Each entry below is to be restated word for word, with no pictures carried over.

DATA FOR THIS TASK START

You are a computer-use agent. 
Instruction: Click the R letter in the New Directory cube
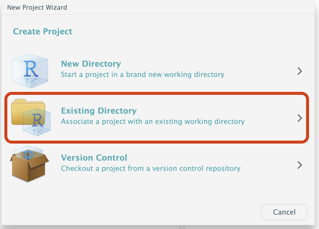31,68
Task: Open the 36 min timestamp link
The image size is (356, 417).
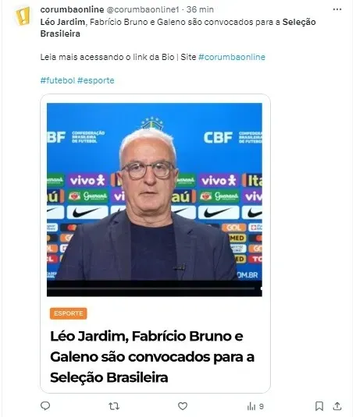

DATA FOR THIS TASK END

**TASK ANSWER**
You are a computer-use agent. 
Instruction: Click the R letter in the New Directory cube
31,68
Task: Open the 36 min timestamp link
The image size is (356, 417).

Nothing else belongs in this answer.